The emergence of electronic system-level design tools such as CoFluent Studio from CoFluent Design (San Jose, CA, USA; are now allowing systems to be modeled in software and their performance characteristics determined. For example, when designing a camera system for automotive and security applications, Sensata Technologies (Attleboro, MA, USA: used these tools to select and optimize the camera architecture. A model of a camera system was created and its behavior simulated. Architectural choices were studied and hardware and software partitioning alternatives explored. “For each architecture option, local memory requirements, potential traffic bottlenecks, execution times, and the complexity of image processing functions were also studied and analyzed,” says Qing Song, DSP systems-on-chip architect at Sensata.

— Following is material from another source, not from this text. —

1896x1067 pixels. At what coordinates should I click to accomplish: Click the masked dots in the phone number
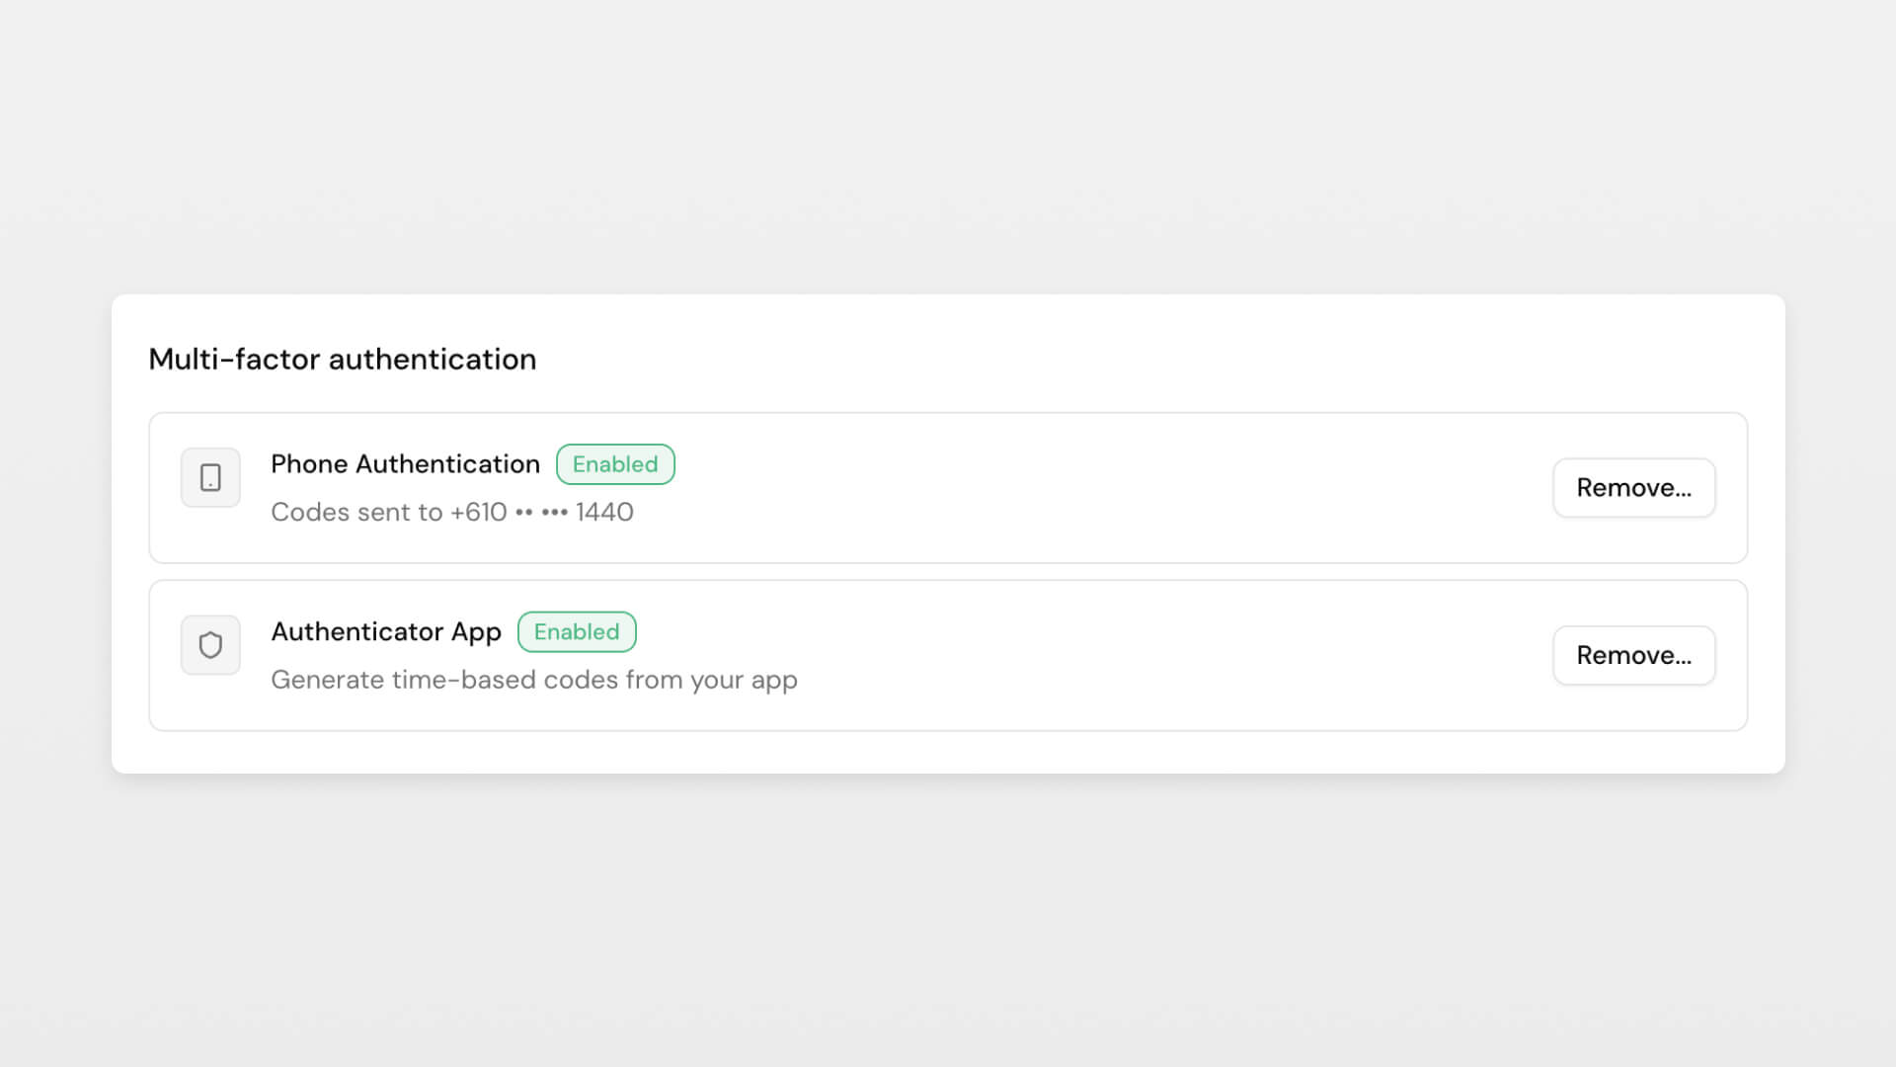pyautogui.click(x=541, y=513)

In the camera design, a 642 × 482 12-bit imager was selected to capture images at 60 frames/s in 8-bit/primary RGB format. Using CoFluent Studio, image-sensing and display functions are described as video data source and sinks (see figure). The video source function reads test files about the simulation from the hard disk and sends the data to image-processing functions that include defective-pixel removal, white balance, demosaicing, and image sharpening. The video sink then displays the received data in RGB format. These four sub-functions are pipelined and message queues used to model FIFO channels between stages of the pipeline. This enables independent and asynchronous communications between different pipelined stages.

After initialization, an infinite loop waits to receive a frame from stage N-1 through ChannelIn, processes the frame, and sends the result to stage N+1 through ChannelOut. C algorithms are then added to perform each color processing function. As the model of the color-processing system is repetitive, each color processing stage that is created includes one of four algorithms.

Using CoFluent Studio, image-processing functions are described as video data source and sinks. In designing a digital camera, Sensata used these function blocks to describe defective-pixel removal, white balance, demosaicing, and image sharpening functions that can be pipelined to model FIFO channels between stages of the pipeline.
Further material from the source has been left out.